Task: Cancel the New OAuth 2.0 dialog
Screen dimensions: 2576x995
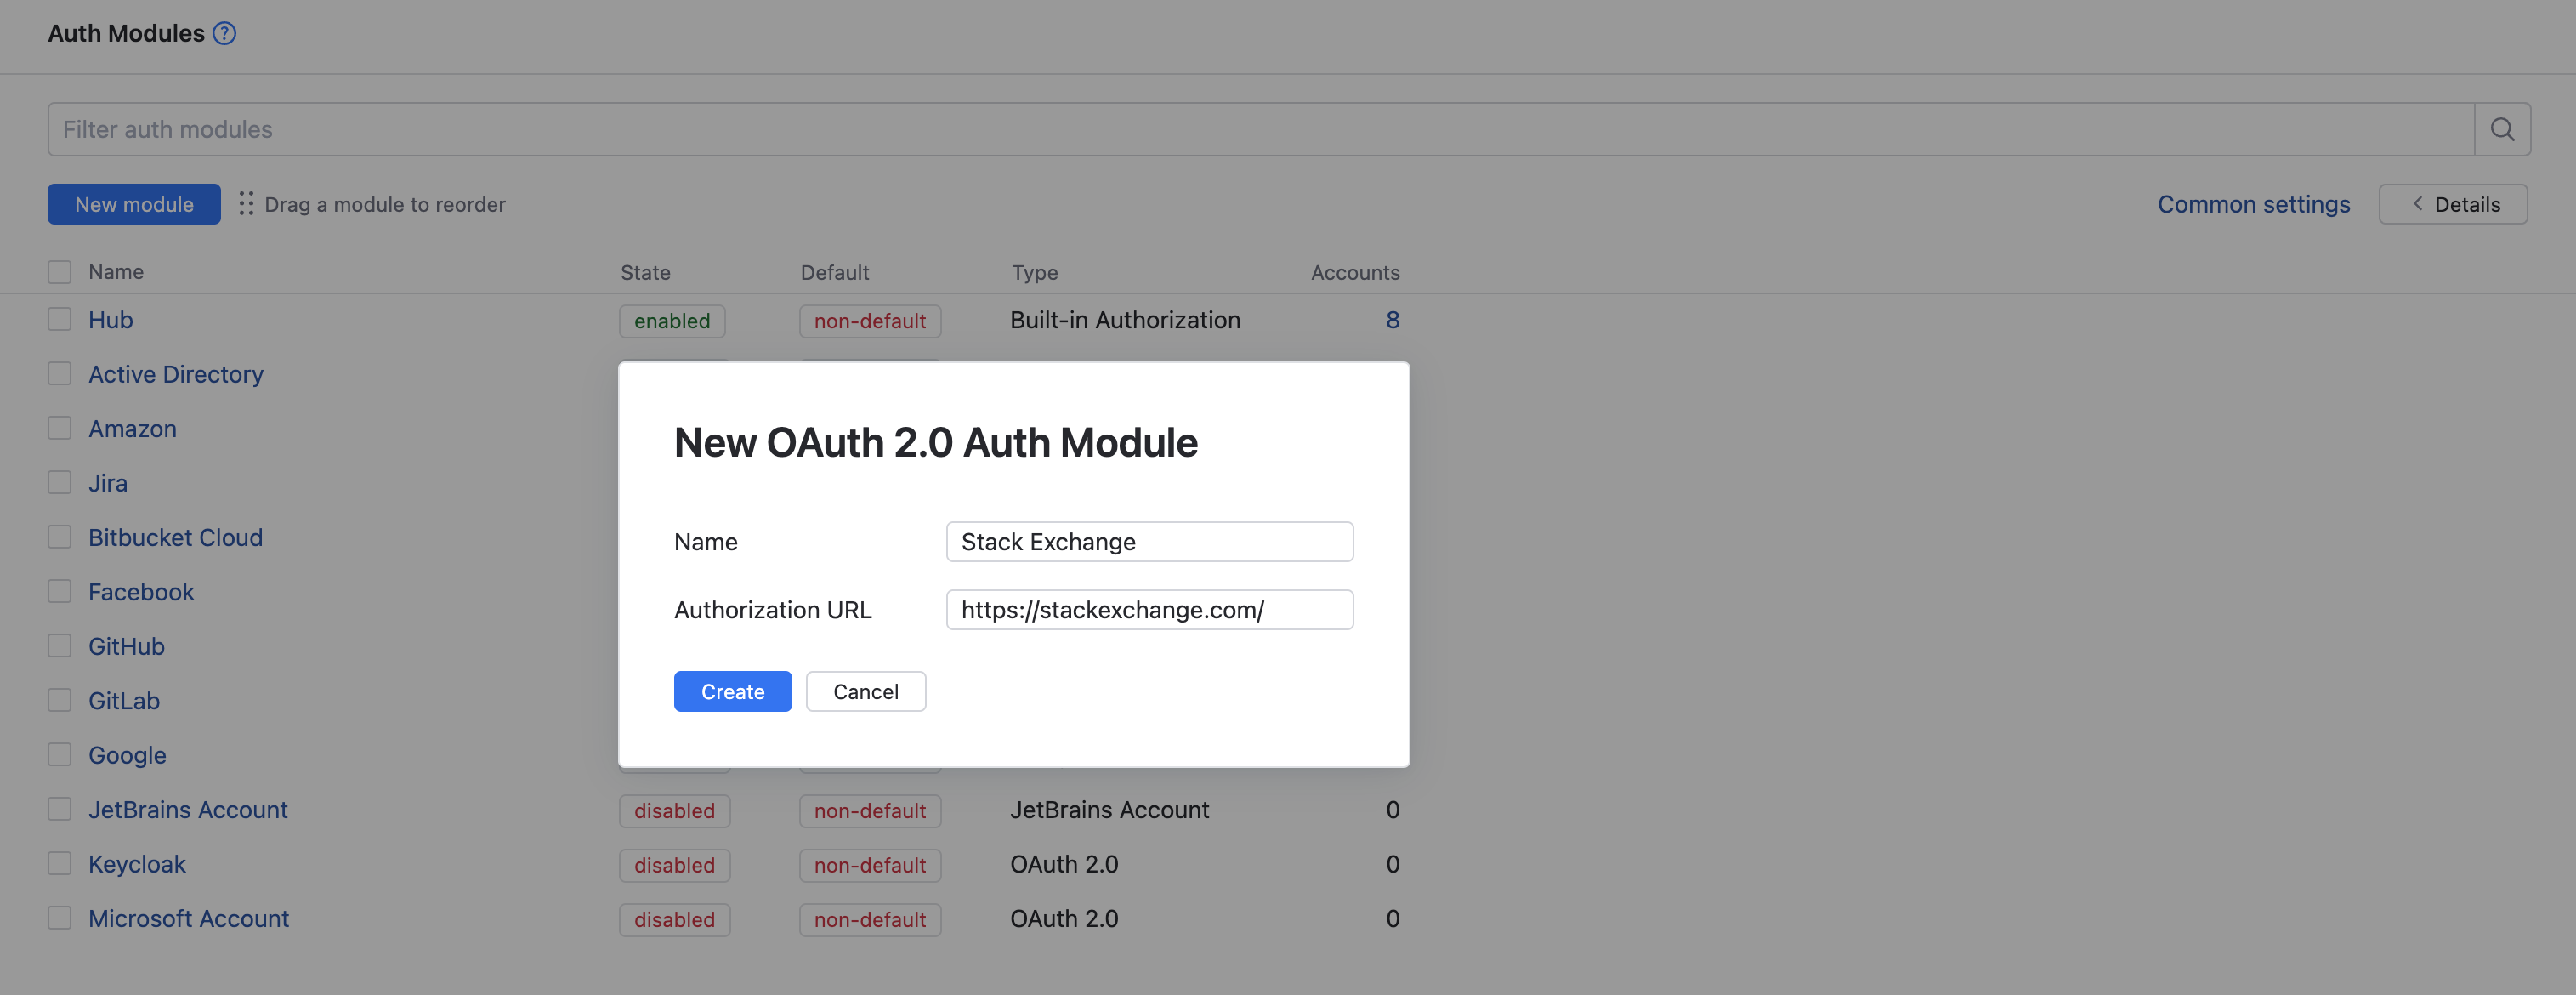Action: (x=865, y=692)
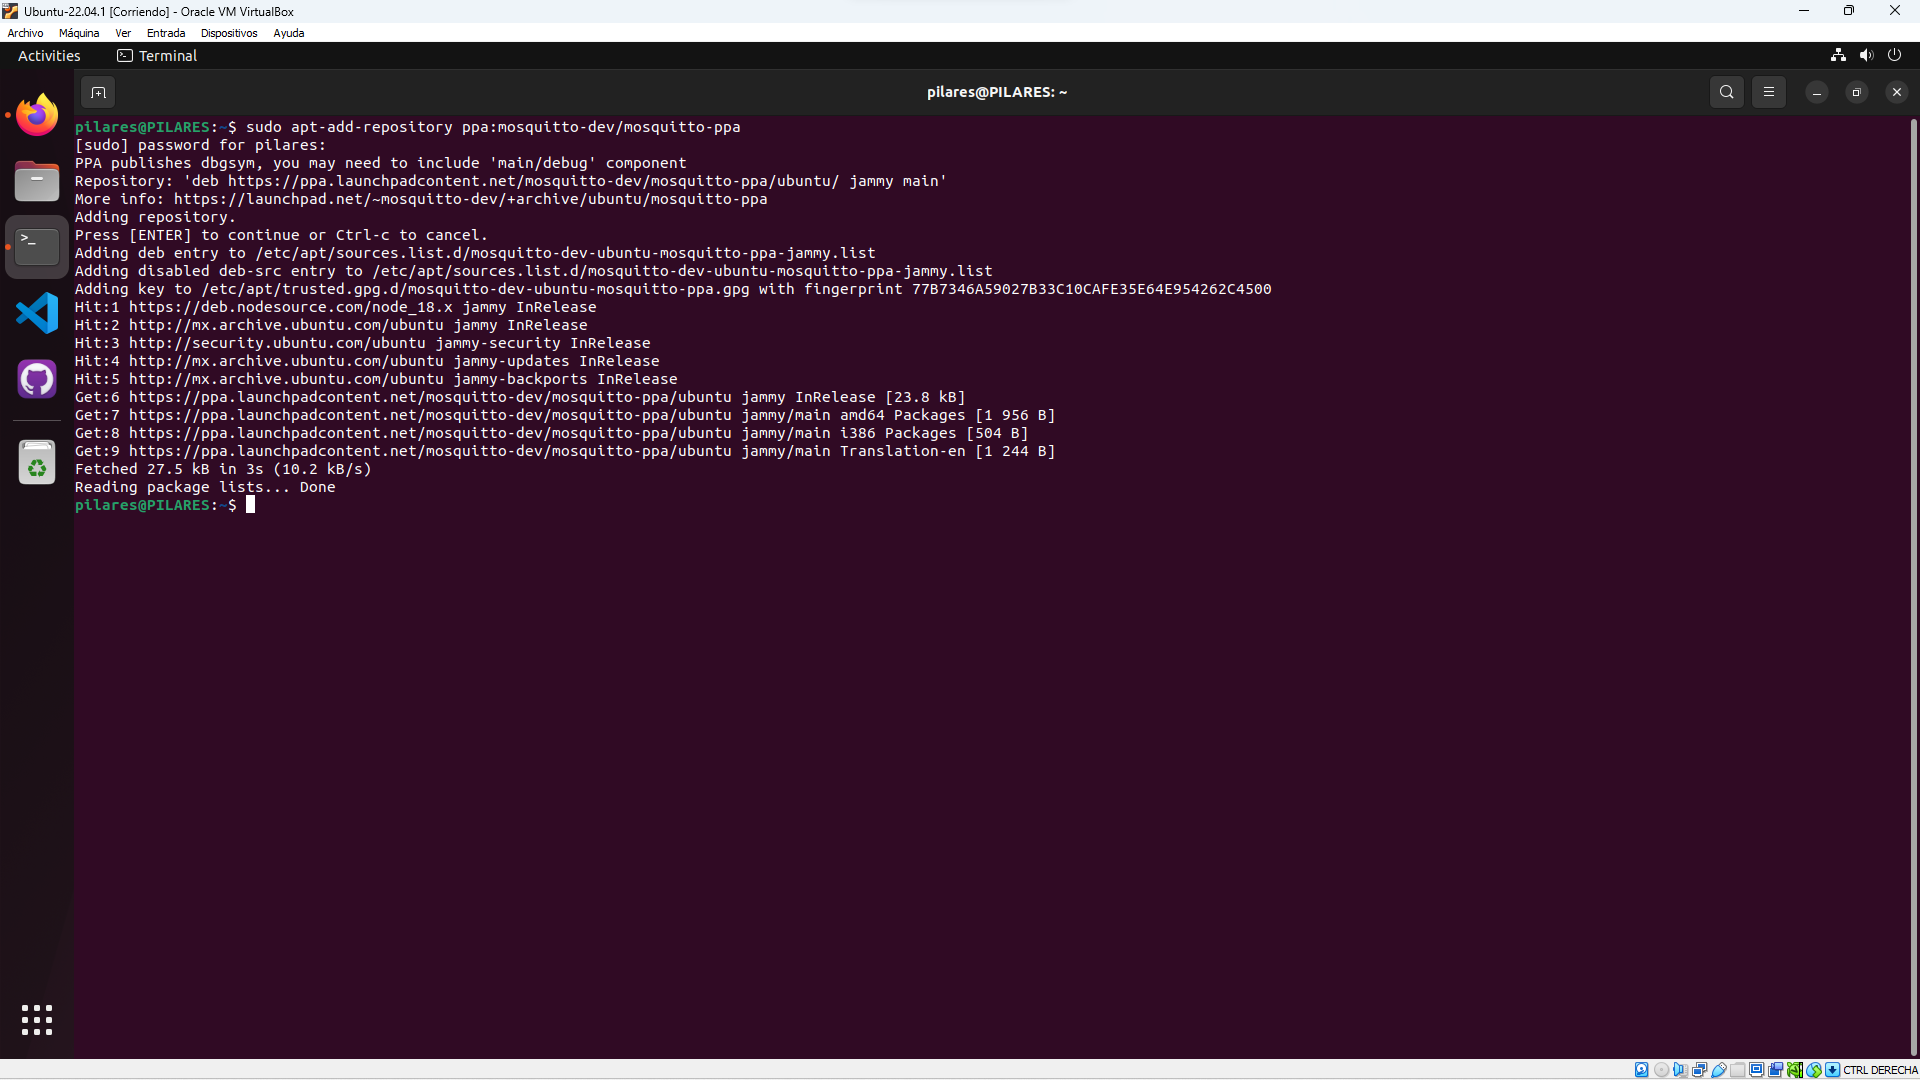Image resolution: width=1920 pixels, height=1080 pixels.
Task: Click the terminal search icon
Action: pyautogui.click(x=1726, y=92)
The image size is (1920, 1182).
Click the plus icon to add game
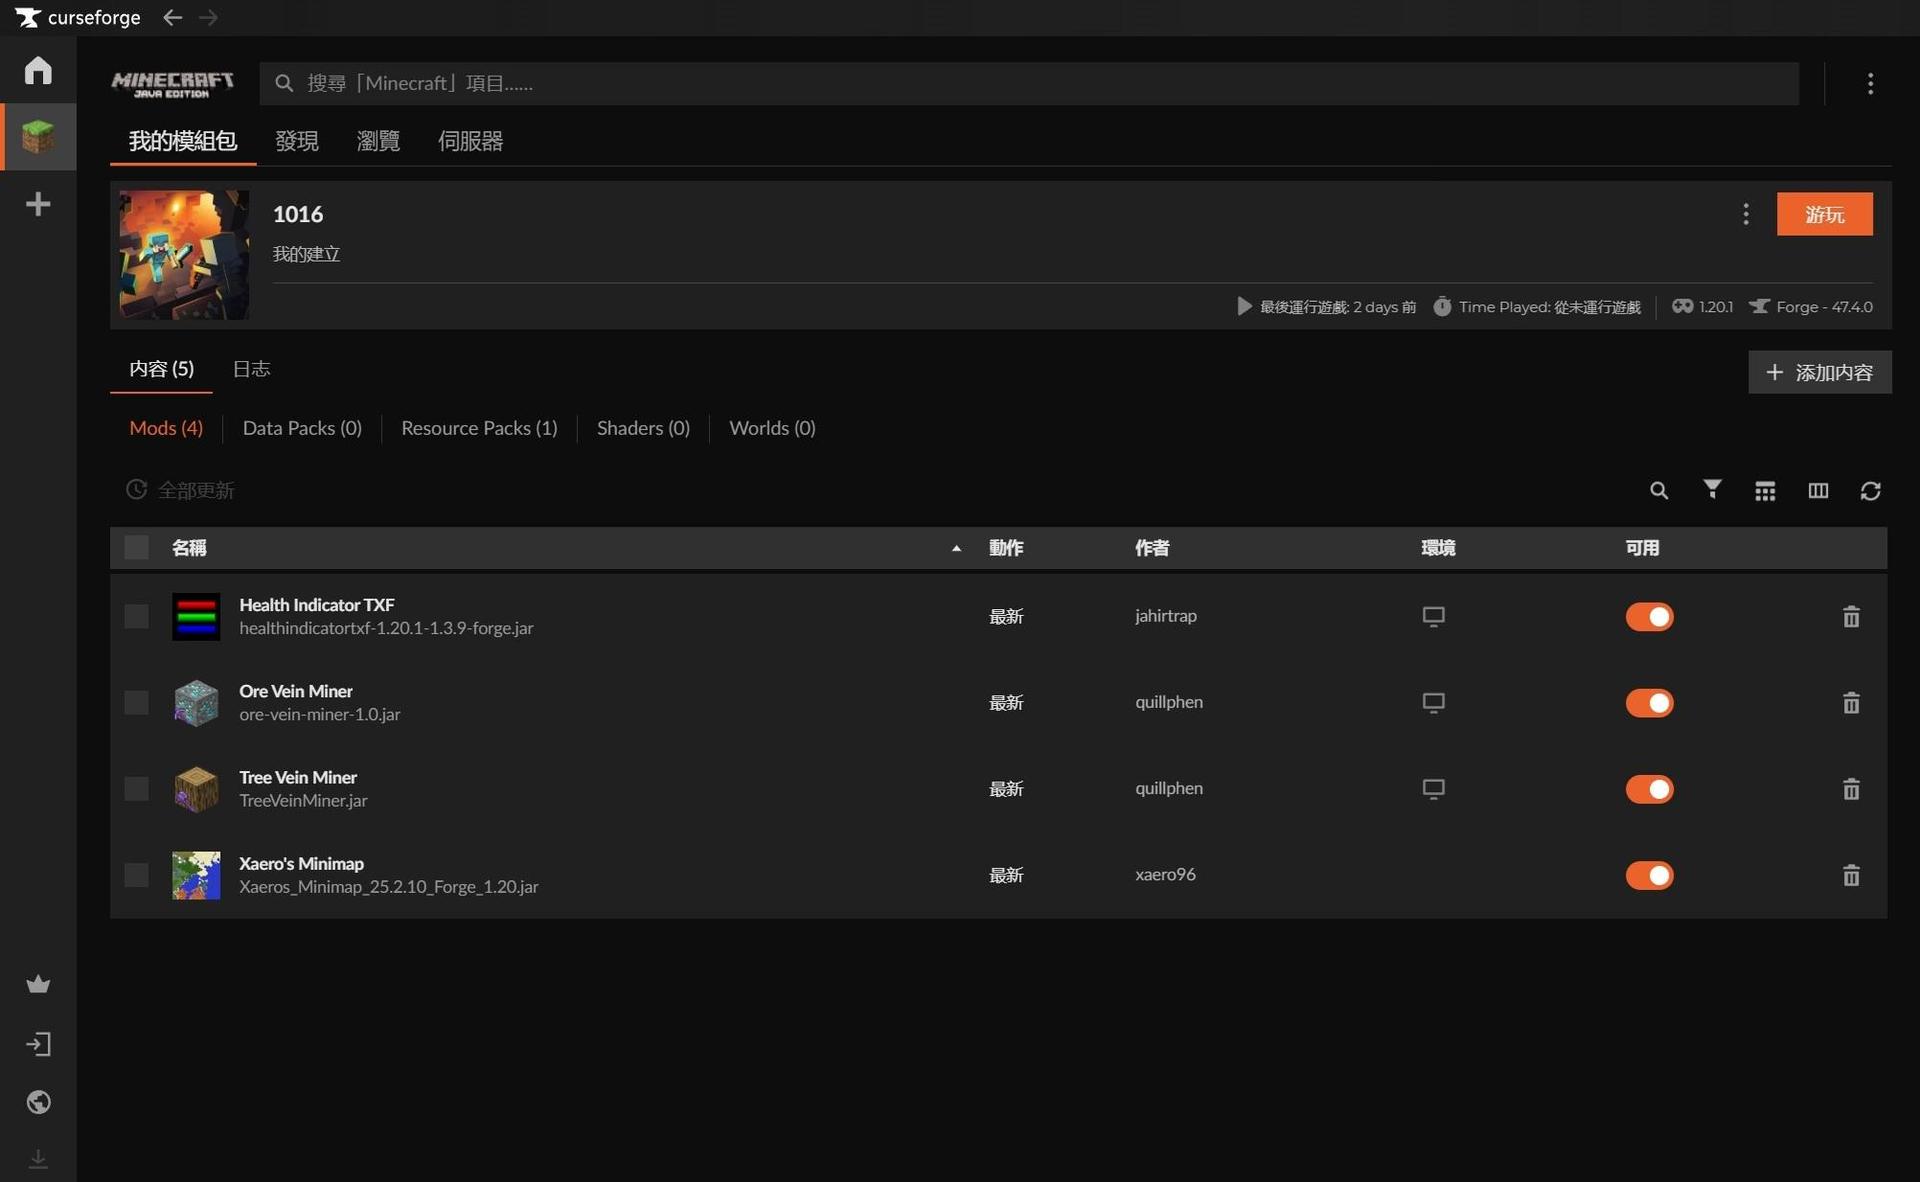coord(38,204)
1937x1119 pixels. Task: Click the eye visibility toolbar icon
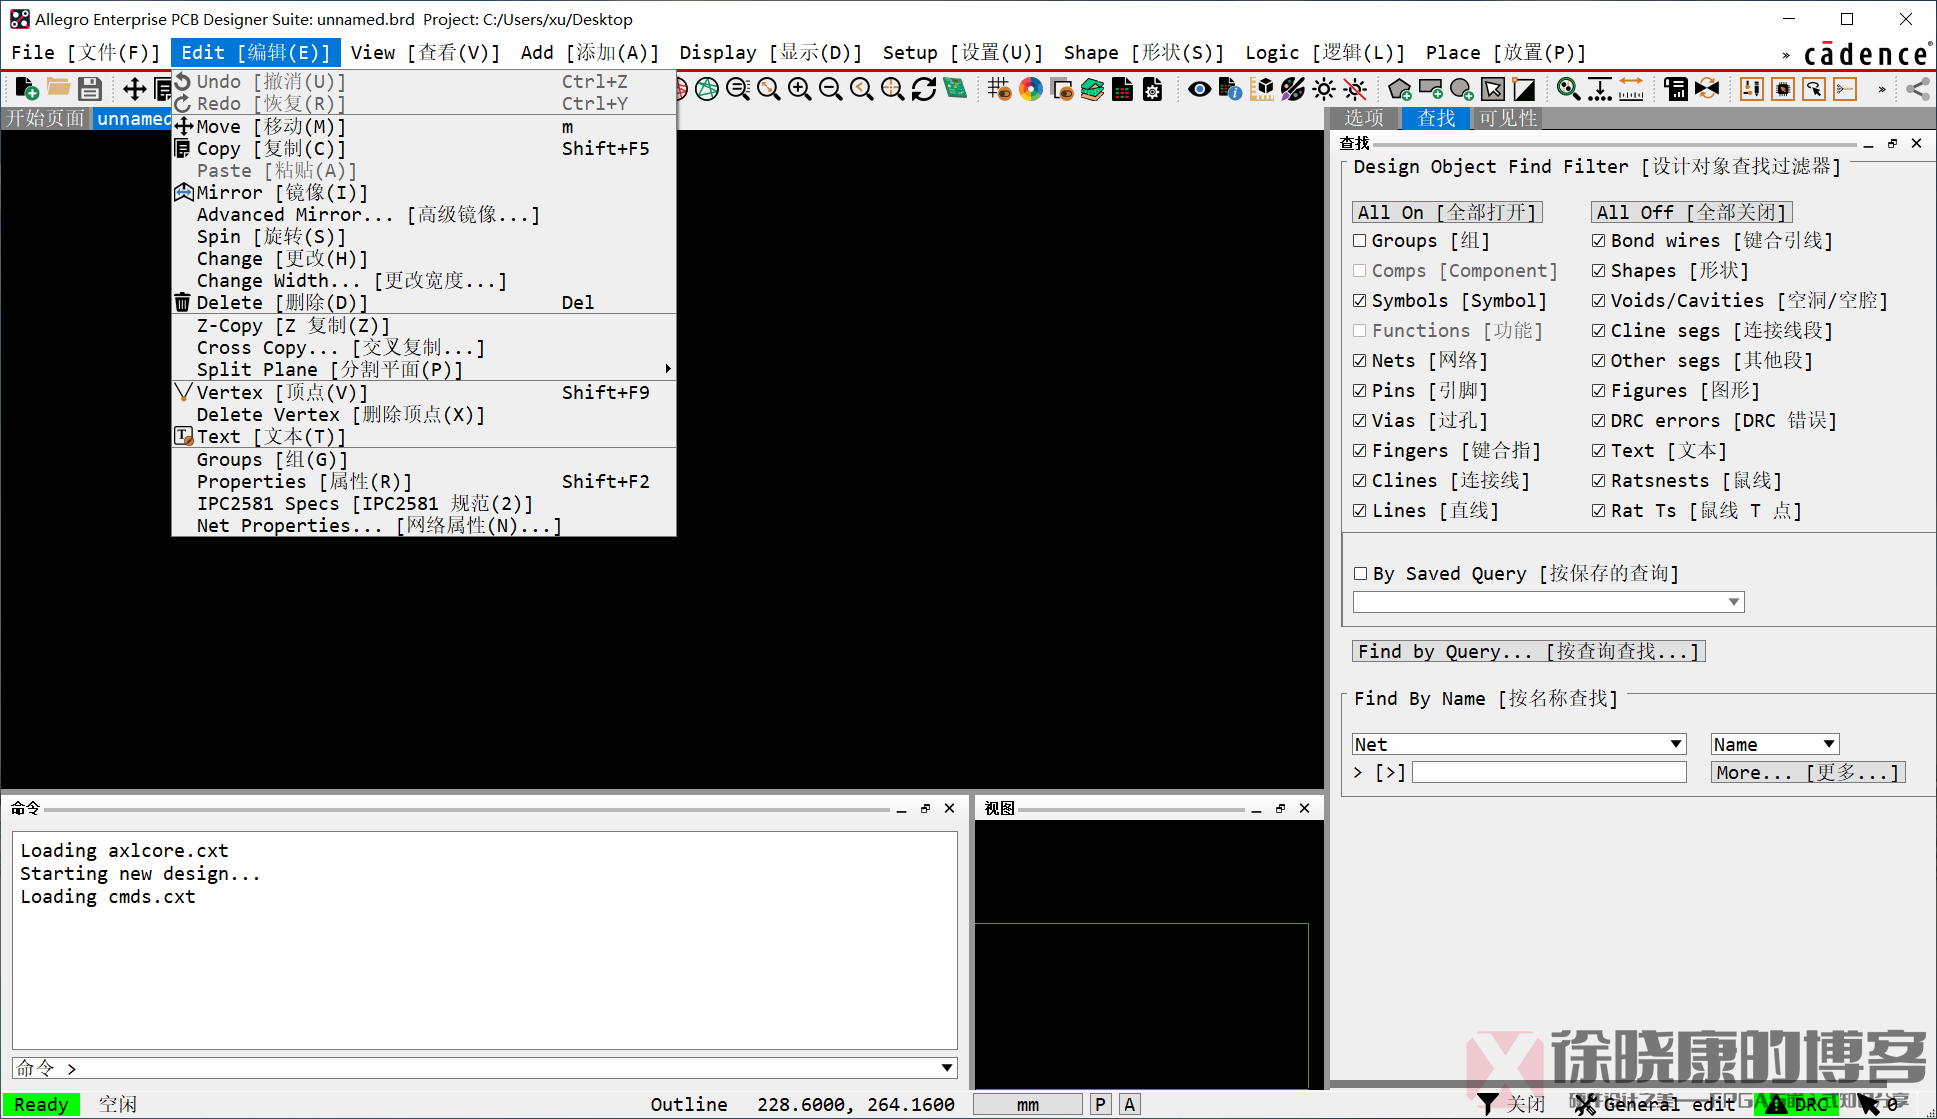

[WHAT IS BEING ASKED]
Omitting the pictures, repeat all entries exactly.

[RESPONSE TO THE TASK]
Task: Cancel the New OAuth 2.0 dialog
Screen dimensions: 2576x995
Action: (x=865, y=692)
Image resolution: width=1920 pixels, height=1080 pixels.
Task: Click the terminal search icon
Action: pyautogui.click(x=1726, y=92)
The image size is (1920, 1182).
Click the plus icon to add game
coord(38,204)
1937x1119 pixels. Task: Click the eye visibility toolbar icon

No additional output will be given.